Chciałbym się niniejszym przyznać, że jestem zbyt zachłanny. W ciągu dwóch ostatnich dni pracowałem nad książką, uczyłem się grać, uczyłem się języków i nauczyłem się samoregulacji.
I tak się zastanawiam, czego mi wciąż mało?

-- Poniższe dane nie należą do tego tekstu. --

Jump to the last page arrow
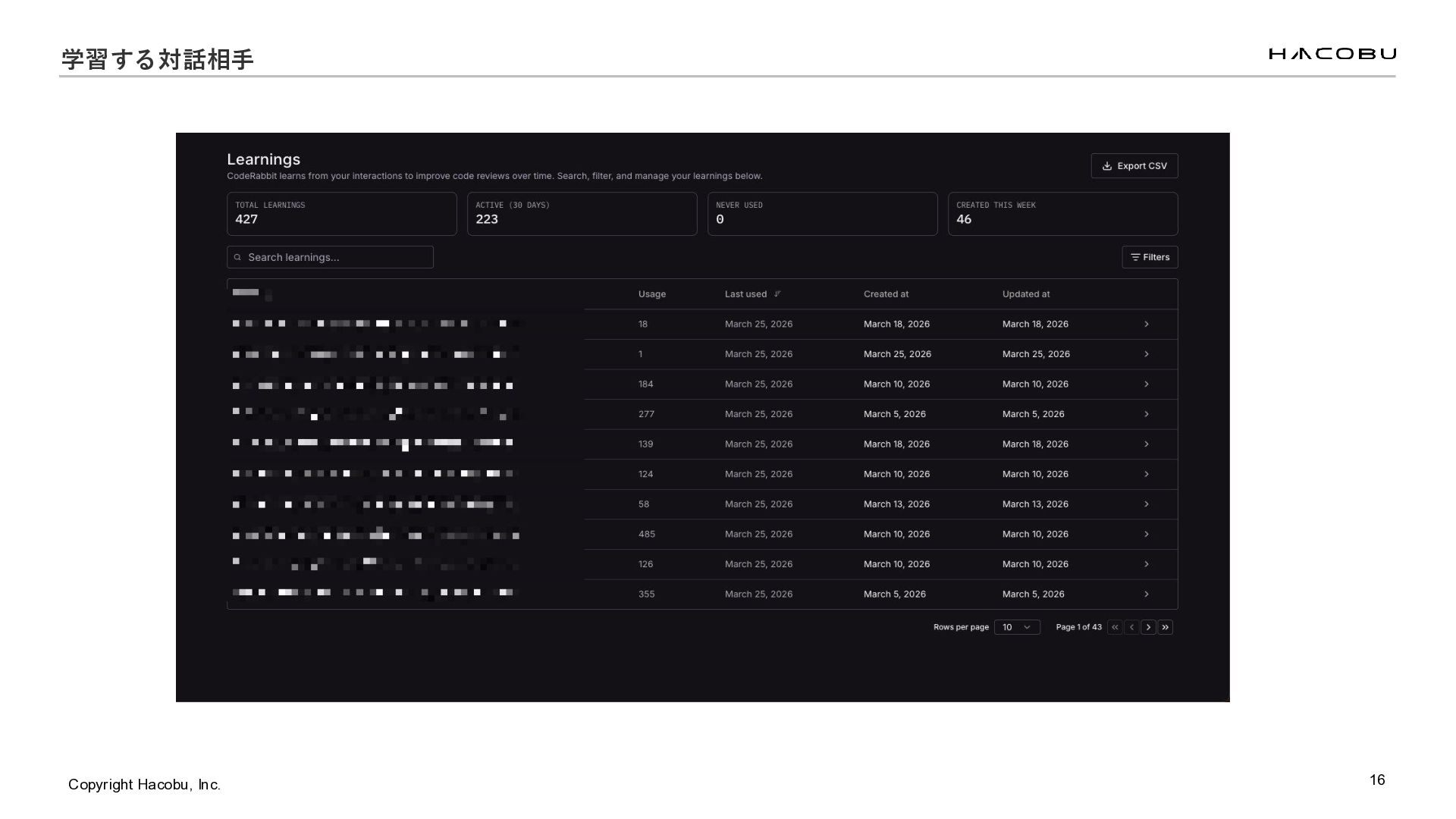This screenshot has height=819, width=1456. pyautogui.click(x=1166, y=627)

Włożyłem w to masę pracy i czasu. Progres jest duży, widzę różnicę, i jestem pod jakimś względem zadowolony. I tak się na szybko zastanawiam, co chcę jeszcze zrobić? Mam jakieś śmieszne podejrzenie, że najchętniej zrobiłbym jeszcze więcej i jeszcze szybciej. Chyba polubiłem się tym wszystkim bawić i widzieć efekty tego co robię. I jedyna rzecz, która mnie niepokoi to to, że mam za mało czasu na prowadzenie ich. I to, że być może z jednym projektem nie będę w stanie się wyrobić w wymyślonym przeze mnie terminie.
Ale tak w sumie, nikt mnie przecież nie goni. A ja jestem w stanie to zrobić.
Nie, ja to zrobię. Nie ma co myśleć. Napiszę ten draft.
Tyle na dzisiaj z mojego dziennika-notatnika. Trzymajcie się!